*** Text for analysis ***

This past weekend, we completed orientation sessions for our incoming cohort of missionaries—always a highlight of the year. These sessions mark the beginning of an intentional journey of training and formation. Our missionaries form the core of LIFT’s bi-vocational family of disciple-makers.
We introduced the missionary appointment five years ago to address several key challenges we faced as we scaled.
Rethinking Responsibility and Authority
In many churches, spiritual authority and accountability are tied to team roles, or more concerning, their staff position. When people stop serving or switch teams, they often drift, losing clear responsibilities, relationships, and accountability. In our observation, if someone’s engagement was only tied to position on a team, it made long-term leadership development difficult to sustain as people navigate life transitions. We needed a way to root someone’s place in the church in their identity and calling, not just their position.
The missionary appointment provided that anchor. It clarified that authority and responsibility in our church flow from someone’s identity in Christ, shaped through training and equipping. As a result, people can step in and out of specific roles without losing their core responsibility: to multiply disciples.
Creating Stability in a Transient Community
Our context—primarily among university students—is highly transient. This mobility opens incredible doors for the gospel, but it also creates relational instability. The constant coming and going wears down disciple-makers, who often feel they’re rebuilding community from scratch every year.
This transience is one reason professional campus ministry is often short-lived, typically less than five years. But it’s not a campus-only problem. Every community experiences change and the relational confusion that comes with it.
By establishing a missionary cohort, we clarified who was part of our covenant family for the long term. That clarity created stability for those committed to ongoing discipleship, even as others came and went.
Moving from One-to-One to Mesh Discipleship
Eventually, disciple-making must shift from a one-to-one approach to a mesh approach. It takes the strength of a whole community to form a mature disciple.

*** End of Text for analysis ***
*** Source data ***

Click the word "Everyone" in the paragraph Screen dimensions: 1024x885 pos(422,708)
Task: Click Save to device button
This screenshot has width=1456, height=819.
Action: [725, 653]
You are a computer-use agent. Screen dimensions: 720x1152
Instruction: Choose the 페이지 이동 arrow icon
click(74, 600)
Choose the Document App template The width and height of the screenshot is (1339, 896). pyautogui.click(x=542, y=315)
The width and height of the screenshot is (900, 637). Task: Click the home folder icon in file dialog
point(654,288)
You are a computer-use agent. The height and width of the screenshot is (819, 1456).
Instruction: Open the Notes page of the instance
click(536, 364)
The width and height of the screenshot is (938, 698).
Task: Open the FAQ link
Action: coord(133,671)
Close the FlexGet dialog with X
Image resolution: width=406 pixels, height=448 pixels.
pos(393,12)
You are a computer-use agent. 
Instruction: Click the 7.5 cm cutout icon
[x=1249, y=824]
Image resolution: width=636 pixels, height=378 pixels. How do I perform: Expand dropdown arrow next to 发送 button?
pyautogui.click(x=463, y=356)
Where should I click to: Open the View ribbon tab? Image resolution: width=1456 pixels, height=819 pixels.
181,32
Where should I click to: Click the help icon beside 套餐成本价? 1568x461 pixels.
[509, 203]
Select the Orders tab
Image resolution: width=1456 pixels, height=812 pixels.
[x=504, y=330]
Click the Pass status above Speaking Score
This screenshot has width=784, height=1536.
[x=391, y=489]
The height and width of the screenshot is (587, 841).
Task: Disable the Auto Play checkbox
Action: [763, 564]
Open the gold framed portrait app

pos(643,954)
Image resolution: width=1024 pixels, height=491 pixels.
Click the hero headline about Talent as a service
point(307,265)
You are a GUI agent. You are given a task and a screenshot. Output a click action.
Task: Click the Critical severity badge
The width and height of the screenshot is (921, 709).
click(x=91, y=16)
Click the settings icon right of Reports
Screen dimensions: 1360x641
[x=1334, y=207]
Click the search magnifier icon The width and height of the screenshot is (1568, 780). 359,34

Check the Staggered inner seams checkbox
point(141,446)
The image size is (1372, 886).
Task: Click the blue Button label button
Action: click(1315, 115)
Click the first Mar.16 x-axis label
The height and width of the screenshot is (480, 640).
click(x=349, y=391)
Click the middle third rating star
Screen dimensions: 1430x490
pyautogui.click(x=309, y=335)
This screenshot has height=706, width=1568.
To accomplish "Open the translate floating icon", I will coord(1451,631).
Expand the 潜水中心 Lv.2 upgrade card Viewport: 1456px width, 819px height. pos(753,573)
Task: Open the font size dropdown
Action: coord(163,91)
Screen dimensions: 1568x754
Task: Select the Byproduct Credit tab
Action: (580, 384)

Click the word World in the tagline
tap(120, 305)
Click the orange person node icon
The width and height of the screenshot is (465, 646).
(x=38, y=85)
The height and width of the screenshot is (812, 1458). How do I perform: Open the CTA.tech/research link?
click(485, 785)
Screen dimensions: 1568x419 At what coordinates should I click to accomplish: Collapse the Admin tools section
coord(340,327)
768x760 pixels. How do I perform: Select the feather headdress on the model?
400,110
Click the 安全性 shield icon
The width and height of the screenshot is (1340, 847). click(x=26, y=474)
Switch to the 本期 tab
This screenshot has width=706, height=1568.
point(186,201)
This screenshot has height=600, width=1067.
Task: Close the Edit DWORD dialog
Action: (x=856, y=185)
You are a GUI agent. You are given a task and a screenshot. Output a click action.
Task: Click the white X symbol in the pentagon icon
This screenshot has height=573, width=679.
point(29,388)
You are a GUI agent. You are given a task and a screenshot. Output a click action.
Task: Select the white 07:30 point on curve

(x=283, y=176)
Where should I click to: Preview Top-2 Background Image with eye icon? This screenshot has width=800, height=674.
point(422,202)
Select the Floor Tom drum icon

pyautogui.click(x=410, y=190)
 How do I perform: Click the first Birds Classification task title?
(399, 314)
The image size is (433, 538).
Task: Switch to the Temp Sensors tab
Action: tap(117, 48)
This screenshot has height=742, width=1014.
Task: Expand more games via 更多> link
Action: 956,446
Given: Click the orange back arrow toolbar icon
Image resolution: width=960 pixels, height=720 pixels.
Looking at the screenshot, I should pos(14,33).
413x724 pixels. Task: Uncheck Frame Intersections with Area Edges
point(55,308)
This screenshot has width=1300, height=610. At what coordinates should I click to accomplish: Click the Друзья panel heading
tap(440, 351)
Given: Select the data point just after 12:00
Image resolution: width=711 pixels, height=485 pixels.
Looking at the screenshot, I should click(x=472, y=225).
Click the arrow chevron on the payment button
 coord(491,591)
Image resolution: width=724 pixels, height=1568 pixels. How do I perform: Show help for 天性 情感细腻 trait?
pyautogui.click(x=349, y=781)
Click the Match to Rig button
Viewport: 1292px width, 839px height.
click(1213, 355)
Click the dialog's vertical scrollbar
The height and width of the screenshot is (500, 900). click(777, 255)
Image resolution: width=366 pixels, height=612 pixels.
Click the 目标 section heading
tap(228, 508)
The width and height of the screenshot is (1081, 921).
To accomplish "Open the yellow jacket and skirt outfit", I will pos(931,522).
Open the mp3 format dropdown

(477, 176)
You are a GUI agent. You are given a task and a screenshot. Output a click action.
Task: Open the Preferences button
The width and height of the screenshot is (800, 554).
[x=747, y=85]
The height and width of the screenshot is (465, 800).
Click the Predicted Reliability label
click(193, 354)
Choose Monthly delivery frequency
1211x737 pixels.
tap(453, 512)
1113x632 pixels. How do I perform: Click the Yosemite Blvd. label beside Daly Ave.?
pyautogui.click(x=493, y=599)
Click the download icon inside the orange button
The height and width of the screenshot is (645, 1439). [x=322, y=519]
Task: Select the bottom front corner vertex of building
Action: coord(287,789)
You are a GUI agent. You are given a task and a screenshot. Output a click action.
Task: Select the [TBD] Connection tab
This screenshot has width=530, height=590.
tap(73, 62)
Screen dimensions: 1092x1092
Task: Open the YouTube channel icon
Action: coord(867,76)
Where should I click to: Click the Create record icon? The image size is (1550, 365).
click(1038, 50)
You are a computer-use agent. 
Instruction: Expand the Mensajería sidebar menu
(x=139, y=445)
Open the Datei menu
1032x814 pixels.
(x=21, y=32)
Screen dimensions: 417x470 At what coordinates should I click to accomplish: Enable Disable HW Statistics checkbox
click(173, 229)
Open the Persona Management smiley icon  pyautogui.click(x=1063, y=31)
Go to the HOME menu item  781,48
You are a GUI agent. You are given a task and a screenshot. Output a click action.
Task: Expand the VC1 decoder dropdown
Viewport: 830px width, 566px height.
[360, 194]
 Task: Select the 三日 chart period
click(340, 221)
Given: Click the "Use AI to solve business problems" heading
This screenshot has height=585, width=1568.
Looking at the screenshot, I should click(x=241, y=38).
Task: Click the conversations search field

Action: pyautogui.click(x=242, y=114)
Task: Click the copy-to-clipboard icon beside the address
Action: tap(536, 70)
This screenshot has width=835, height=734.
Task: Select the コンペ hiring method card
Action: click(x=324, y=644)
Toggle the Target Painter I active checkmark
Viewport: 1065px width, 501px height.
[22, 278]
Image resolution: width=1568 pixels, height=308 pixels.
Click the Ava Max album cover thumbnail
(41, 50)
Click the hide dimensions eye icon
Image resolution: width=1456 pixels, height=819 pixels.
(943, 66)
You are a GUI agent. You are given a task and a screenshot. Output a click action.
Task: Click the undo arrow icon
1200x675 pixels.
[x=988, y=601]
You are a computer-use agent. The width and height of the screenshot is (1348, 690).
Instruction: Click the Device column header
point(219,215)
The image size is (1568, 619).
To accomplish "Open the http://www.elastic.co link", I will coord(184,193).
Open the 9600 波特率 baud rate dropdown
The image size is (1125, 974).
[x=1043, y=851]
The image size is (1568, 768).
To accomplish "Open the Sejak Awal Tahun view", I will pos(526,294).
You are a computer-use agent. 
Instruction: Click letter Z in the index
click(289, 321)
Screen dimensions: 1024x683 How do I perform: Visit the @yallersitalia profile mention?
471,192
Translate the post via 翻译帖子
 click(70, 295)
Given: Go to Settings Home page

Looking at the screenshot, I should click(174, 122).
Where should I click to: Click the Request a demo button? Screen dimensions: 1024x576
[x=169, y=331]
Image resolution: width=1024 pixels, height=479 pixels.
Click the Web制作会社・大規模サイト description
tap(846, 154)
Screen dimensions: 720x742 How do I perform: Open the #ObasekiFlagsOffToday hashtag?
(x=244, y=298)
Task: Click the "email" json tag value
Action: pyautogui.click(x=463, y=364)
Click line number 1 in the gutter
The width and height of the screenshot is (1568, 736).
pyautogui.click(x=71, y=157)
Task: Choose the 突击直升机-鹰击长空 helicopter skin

*** End of Source data ***

Goal of the exercise »
According to the text about the missionary appointment, how long does professional campus ministry typically last? The records are separate material and have no connection to the text about the missionary appointment.

Problem solution »
Typically less than five years.